La musica del tempo

All'inizio dell'estate, uno degli angoli più incontaminati della Valle d'Aosta diventa l'immenso palcoscenico a cielo aperto di uno dei più grandi raduni musicali europei ispirati alla cultura celtica.

Indice dell'itinerario

La cultura europea ha una storia lunghissima, e non è dei nostri giorni. Ad unificare popoli, nazioni ed economie abbiamo oggi un parlamento internazionale e un sistema monetario; ma già ben prima che i Romani, manu militari, rendessero impero una buona parte del continente, una civiltà seppe essere davvero europea: quella celtica. Dalle steppe e dalle scure montagne dell’Est, passando per l’Austria, la Germania, la Svizzera, il Belgio, la Francia, la Spagna e su verso l’Irlanda, il Galles, la Scozia, l’Inghilterra, o più a sud fin quasi alle porte dell’Urbe, i Celti conquistarono dappertutto ampi territori, dedicandosi a proficui commerci con i Greci, gli Etruschi e in seguito anche con i nemici romani (che ne apprezzavano la straordinaria abilità nell’arte orafa).
Con il passare dei secoli la tradizione celtica è come evaporata sotto i colpi delle innumerevoli invasioni, delle conquiste, delle dominazioni religiose e politiche. Ma, proprio come il vapore, è sempre rimasta nell’aria, almeno nelle zone in cui più forte era il legame con quella natura che per i Celti rappresentava davvero la Grande Madre, l’origine di ogni cosa esistente, visibile o invisibile. Poi, negli ultimi decenni e soprattutto da una ventina d’anni a questa parte, le nebbie del tempo si sono diradate e ne sono riemersi usi e costumi – geograficamente trasversali come lo erano quelli originari – che hanno ben presto contagiato decine di migliaia di appassionati.
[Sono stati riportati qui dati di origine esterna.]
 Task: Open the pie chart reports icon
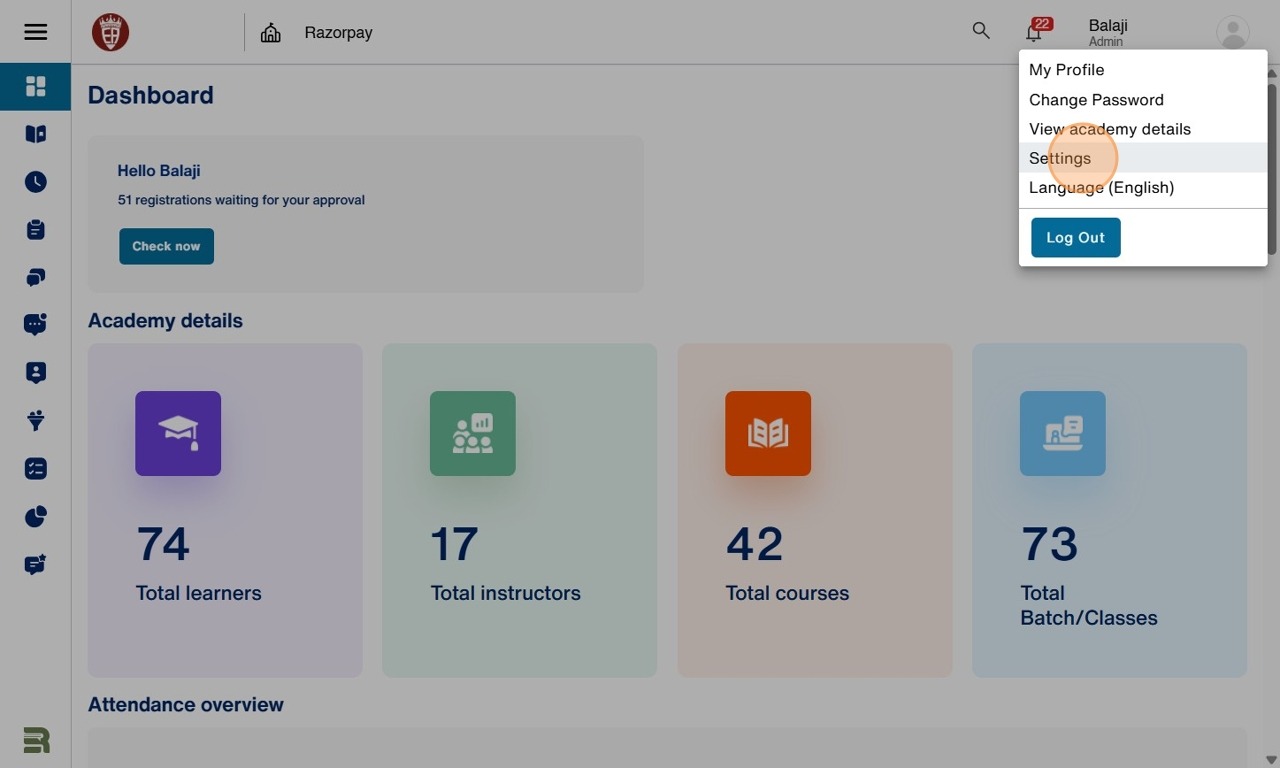(x=35, y=516)
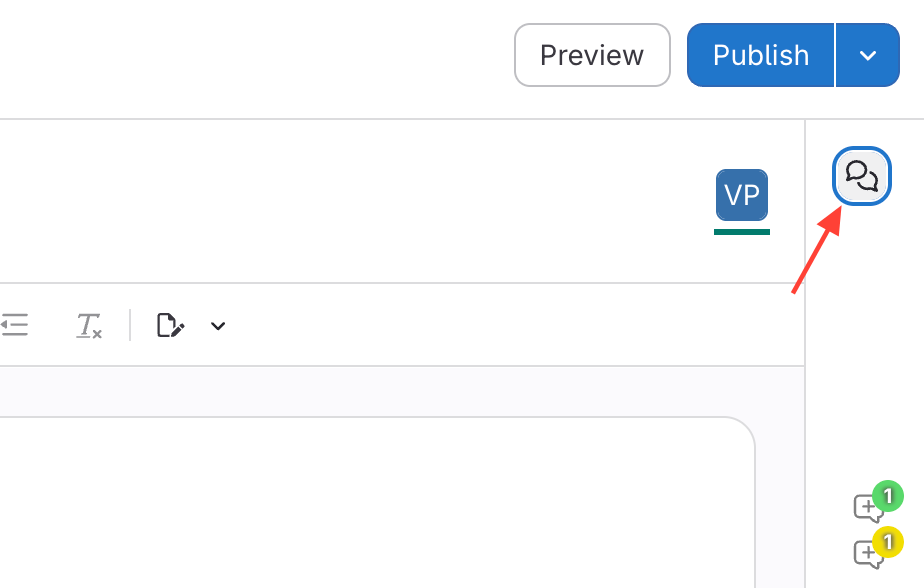Publish the document
Screen dimensions: 924x588
(x=760, y=55)
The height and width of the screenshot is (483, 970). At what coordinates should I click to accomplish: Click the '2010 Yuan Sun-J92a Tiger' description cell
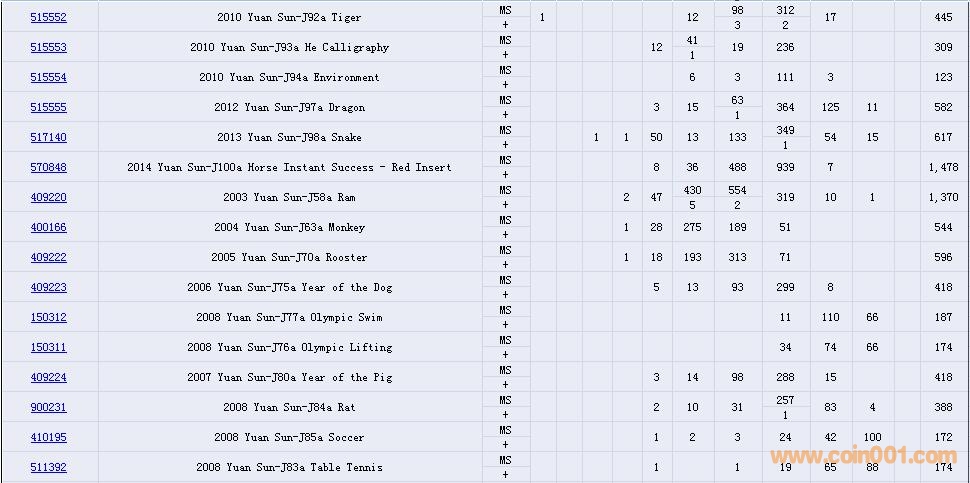289,17
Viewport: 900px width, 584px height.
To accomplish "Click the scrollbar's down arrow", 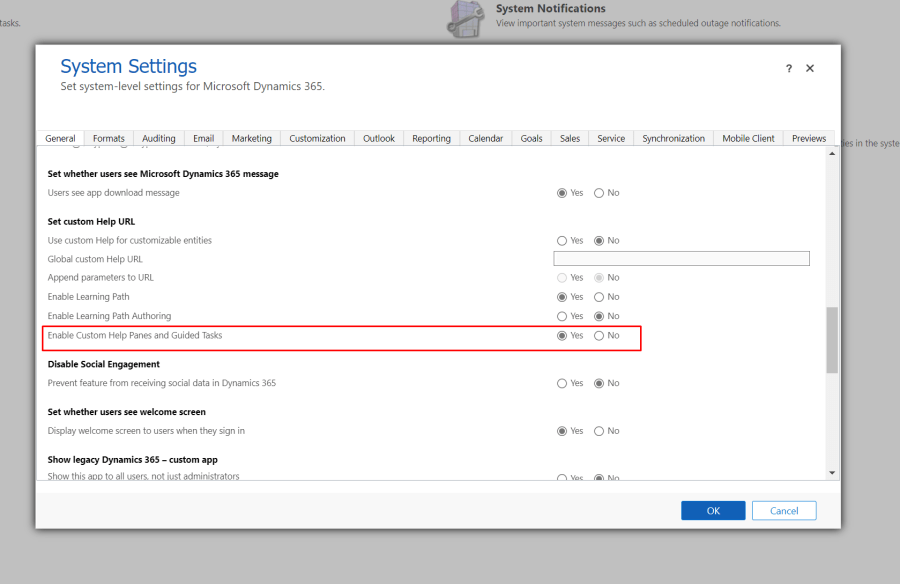I will tap(830, 472).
Il primo canale di diffusione di questa riscoperta, legata in modi talora piuttosto vaghi alla cultura che li ha ispirati, è stato la musica. Di quella dei Celti, in verità, sappiamo poco o nulla: di certo utilizzavano strumenti simili a quelli riportati in auge negli anni Settanta dal bretone Alan Stivell e poi da tutta una generazione di musicisti che del recupero delle proprie radici hanno fatto un’autentica missione. Molto probabilmente anche l’ispirazione era simile e nasceva dalla contemplazione della natura e di quei grandiosi paesaggi nordici in cui è forse possibile scorgere, con più forza e convinzione, la presenza del divino e del soprannaturale. Galizia, Bretagna, Galles, Isola di Man, Scozia, Irlanda: ecco la Nazione Celtica che si ritrova nel grandioso Festival Interceltique in programma ogni estate a Lorient, sulla costa atlantica francese tra Brest e Nantes. Qui convergono tutti i maggiori musicisti dell’area, a cominciare da quelli più noti al grande pubblico come i Chieftains, lo spagnolo Carlos Nuñez e lo stesso Stivell.
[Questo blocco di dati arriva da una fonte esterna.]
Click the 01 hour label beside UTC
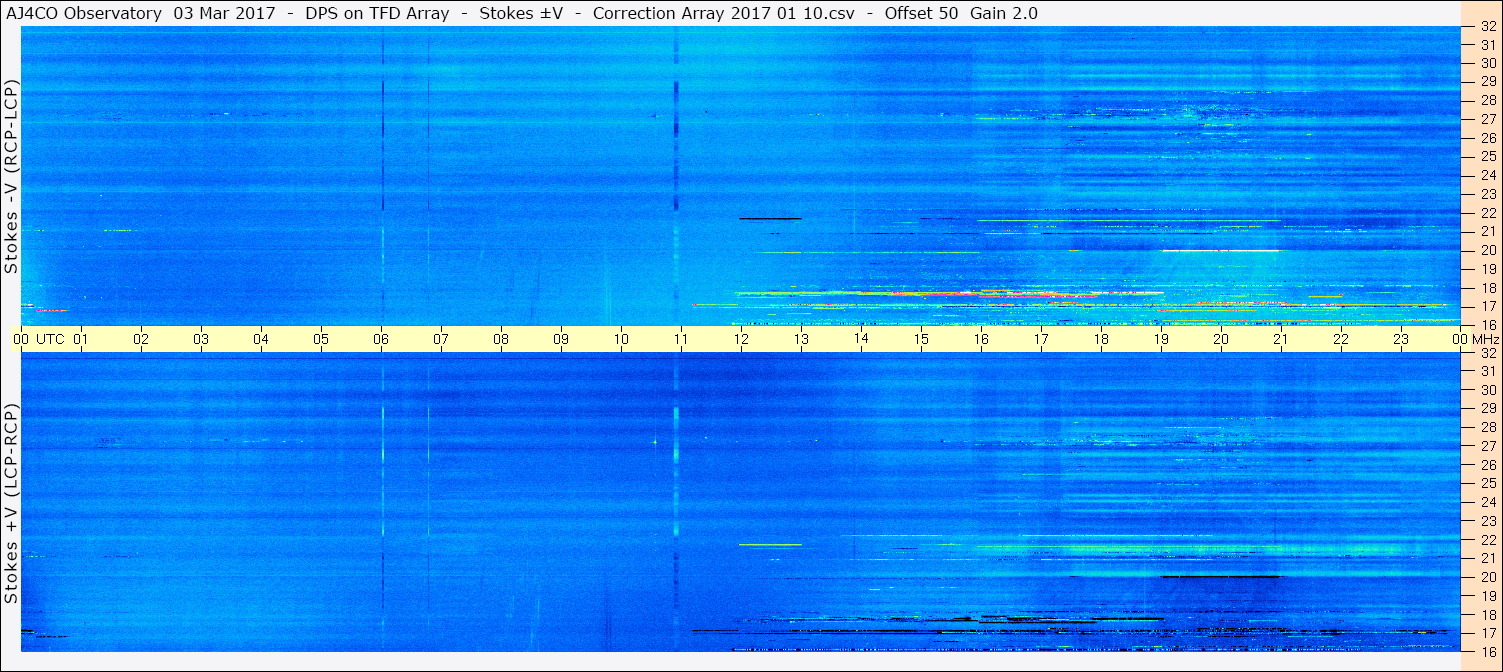 [81, 339]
Di questi festival se ne contano ormai a centinaia in tutta Europa, con aspetti a volte singolari che hanno a che fare in special modo con l’attivismo politico di estrema destra (ma agli stessi principi si sono ispirati di volta in volta, e sin dalla fine degli anni Sessanta, anche movimenti ecologisti e pacifisti di opposta matrice, tanto per dire che le poche concrete informazioni sulla civiltà celtica si prestano alle più varie e inconciliabili interpretazioni). Alcuni di questi incontri artistici, però, sono estremamente seri e anche piuttosto curati: è il caso del miglior festival italiano del genere, Celtica, che si tiene ogni anno nella strepitosa location della Val Vény, appartata e verdissima laterale della Valle d’Aosta, in una zona in cui molto probabilmente la presenza dei Celti fu importante e ha lasciato diverse tracce. Ma a coloro che si riversano a migliaia nella fitta foresta secolare del Peuterey per ascoltare arpe, cornamuse e tamburi forse non importa poi tanto della storia: per il pubblico degli appassionati è invece fondamentale avvicinarsi a queste sonorità così intense, a volte allegre, a volte profondamente malinconiche, che la magia dell’ambientazione esalta al massimo grado. E’ come fare un salto nel passato, danzando intorno al fuoco e bevendo sidro o idromele insieme ad altre persone che condividono le stesse passioni.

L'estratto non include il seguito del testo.